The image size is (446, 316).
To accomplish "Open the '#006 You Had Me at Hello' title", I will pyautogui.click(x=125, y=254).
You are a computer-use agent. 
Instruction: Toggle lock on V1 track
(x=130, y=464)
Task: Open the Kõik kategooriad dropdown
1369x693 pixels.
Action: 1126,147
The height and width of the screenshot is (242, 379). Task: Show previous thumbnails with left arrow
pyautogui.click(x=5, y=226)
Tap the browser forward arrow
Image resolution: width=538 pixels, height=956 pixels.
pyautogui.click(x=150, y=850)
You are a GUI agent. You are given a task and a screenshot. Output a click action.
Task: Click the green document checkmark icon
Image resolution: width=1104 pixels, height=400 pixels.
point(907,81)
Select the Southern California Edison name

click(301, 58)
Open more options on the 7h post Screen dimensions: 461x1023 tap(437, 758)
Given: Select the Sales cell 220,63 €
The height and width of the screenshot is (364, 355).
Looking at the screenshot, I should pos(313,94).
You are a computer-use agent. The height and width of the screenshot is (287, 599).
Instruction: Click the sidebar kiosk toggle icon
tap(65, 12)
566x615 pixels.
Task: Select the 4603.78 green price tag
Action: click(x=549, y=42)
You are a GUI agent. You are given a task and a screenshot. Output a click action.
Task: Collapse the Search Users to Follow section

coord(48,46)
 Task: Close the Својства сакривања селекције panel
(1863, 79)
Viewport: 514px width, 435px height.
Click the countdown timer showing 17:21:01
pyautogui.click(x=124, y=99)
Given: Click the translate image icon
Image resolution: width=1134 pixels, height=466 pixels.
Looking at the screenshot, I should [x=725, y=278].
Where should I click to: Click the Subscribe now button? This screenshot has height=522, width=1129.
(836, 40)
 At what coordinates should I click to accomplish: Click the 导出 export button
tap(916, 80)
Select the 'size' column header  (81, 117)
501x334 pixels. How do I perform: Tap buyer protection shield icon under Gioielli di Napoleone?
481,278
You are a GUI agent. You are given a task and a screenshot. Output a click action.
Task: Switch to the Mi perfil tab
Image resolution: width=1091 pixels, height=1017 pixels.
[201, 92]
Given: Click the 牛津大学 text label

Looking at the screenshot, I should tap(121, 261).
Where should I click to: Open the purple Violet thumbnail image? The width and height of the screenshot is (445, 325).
━━━━
YOUR ASSIGNMENT
The answer must be an exact copy of the lines from the one containing "Instruction: Click the" through the last line of the records, both included.

WRITTEN REPLY
Instruction: Click the sidebar kiosk toggle icon
tap(65, 12)
566x615 pixels.
Task: Select the 4603.78 green price tag
Action: click(x=549, y=42)
You are a GUI agent. You are given a task and a screenshot. Output a click action.
Task: Collapse the Search Users to Follow section

coord(48,46)
 Task: Close the Својства сакривања селекције panel
(1863, 79)
Viewport: 514px width, 435px height.
Click the countdown timer showing 17:21:01
pyautogui.click(x=124, y=99)
Given: Click the translate image icon
Image resolution: width=1134 pixels, height=466 pixels.
Looking at the screenshot, I should [x=725, y=278].
Where should I click to: Click the Subscribe now button? This screenshot has height=522, width=1129.
(836, 40)
 At what coordinates should I click to accomplish: Click the 导出 export button
tap(916, 80)
Select the 'size' column header  (81, 117)
501x334 pixels. How do I perform: Tap buyer protection shield icon under Gioielli di Napoleone?
481,278
You are a GUI agent. You are given a task and a screenshot. Output a click action.
Task: Switch to the Mi perfil tab
Image resolution: width=1091 pixels, height=1017 pixels.
[201, 92]
Given: Click the 牛津大学 text label

Looking at the screenshot, I should tap(121, 261).
Where should I click to: Open the purple Violet thumbnail image? The width and height of the screenshot is (445, 325).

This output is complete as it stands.